The ladies stare only for a moment, their lips puckered and their arms crossed, and then they remember their real concern should be for Elizabeth and not the Negro women or what the husbands may be up to. Reminding themselves of the finer things in life, they tug at their gloves, check the clasps on their handbags, smooth their curls, and head off to the deli or the cleaners or the drugstore. In twenty minutes, they’ll all meet at the bakery. On the bus ride over, the ladies agreed that if Mrs. Nowack insisted on keeping her doors open on payday, they’d be patrons no longer. Together, in twenty minutes’ time, this is what they’ll tell Mrs. Nowack.
Next door to the warehouse, the factory’s parking lot is only half full. Most of the men, Mr. Herze included, have gathered again at the church. Once Malina is certain Mr. Herze’s sedan is not among the cars parked there, she swivels on one heel and walks toward the river. For the next twenty minutes, the ladies will scurry from store to store. They’ll not notice Malina’s whereabouts. Twenty minutes is certainly enough time. If Mr. Herze’s girl is still alive, a block or so down Chamberlin is where Malina will likely find her.
“I’m quite certain it’s true,” Doris Taylor had said after the ladies of Alder Avenue boarded the bus. She sat on the edge of her seat and spoke loudly so her voice would carry over the air rushing through the open windows. “Mrs. Nowack has no intention of closing her doors on payday. What are we to do?”
Though it was Doris who spoke, the ladies scooted about in their seats to look to Malina. It was a reminder she was one of the oldest among them.
“I really haven’t any opinion,” Malina had said.
The ladies, a few with their mouths dangling open, stared at Malina, waiting, obviously thinking she had spoken in jest. Again, resenting the ladies for thrusting her into a matronly position, Malina snapped her own mouth shut so the ladies might realize their rude behavior and flicked a hand at them, urging them to turn away.

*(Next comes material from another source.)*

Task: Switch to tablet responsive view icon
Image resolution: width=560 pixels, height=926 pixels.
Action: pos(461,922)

“We should all go to Mrs. Nowack,” Doris Taylor had said. Doris brought cinnamon rolls to the bake sale every year even though they always sold poorly. She used too few pecans and consistently overcooked them. “All of us together. As one. We’ll tell her we’ll not shop in her store if she refuses to close her doors. One of our ladies might be tempted to go to Willingham on payday if the bakery remains open. It’s for our own safety. Malina said so herself just the other day.”
Again, the ladies looked to Malina. “Of course,” she said, letting out a long sigh, and smiling. “It’s a fine idea. You should listen to Doris.”

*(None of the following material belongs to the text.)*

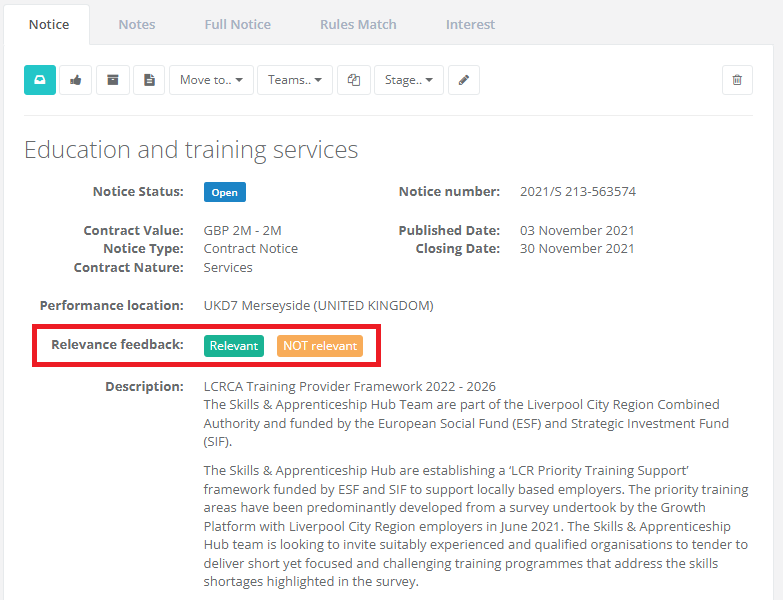Open the Move to.. dropdown

coord(211,80)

Malina had worries of her own, more than enough, and no desire to take on the worries of others. Laying her head back so as to avoid any more gaping mouths, Malina had stared at Grace Richardson sitting across the aisle. Looking straight ahead, her eyes seemingly focused on nothing, Grace had rubbed her two bare hands in slow, steady circles over her round stomach. Every so often, her eyelids slowly closed and took so long in opening again, Malina wondered each time if Grace were asleep. She didn’t wake from this stupor until Julia Wagner boarded the bus.
“Maybe those women will leave now that one of them is dead,” a lady had said as the bus pulled away from its stop outside the thrift store. “And you know, don’t you, that men have been fired. If there are no men left who will open a pocketbook, those women will all but vanish.”
“We shouldn’t be talking about this,” said another. “Think of Elizabeth. It’s all so unseemly. It’s disrespectful to her, don’t you think?”
And then the conversation turned to Jerry Lawson. By now, everyone knew, even those who lived blocks from Alder, that Jerry had been fired. What a shame for poor Betty Lawson. What was she to do now that she knew such things about her husband? What was that poor child to do? What was her name? Cynthia, wasn’t it? Poor Cynthia, all but abandoned. Jerry would be able to make no sort of living. The ladies next wondered aloud if it was only one woman for Jerry Lawson or if he took several. One would be worse than many, they all agreed, because if it were only one, that might mean he actually cared for her. My God, it might mean he actually cared.
“My Harry said the woman was killed with a hammer.” The lady’s name escaped Malina. She lived somewhere just north of Alder and rarely attended services. “Can you imagine? The police could tell, just by looking at the woman, that it was a hammer, or something much like it. How do you suppose they know such things? How does one look at a hole in the head and know what caused it?”
“What do you know of the dead woman?” Malina said, still watching Grace rub her hands lightly over her stomach as she chatted with Julia Wagner. The two were not listening to the ladies talk but were giggling among themselves.
“Why on earth would you ask?” several of the ladies said, one echoing another.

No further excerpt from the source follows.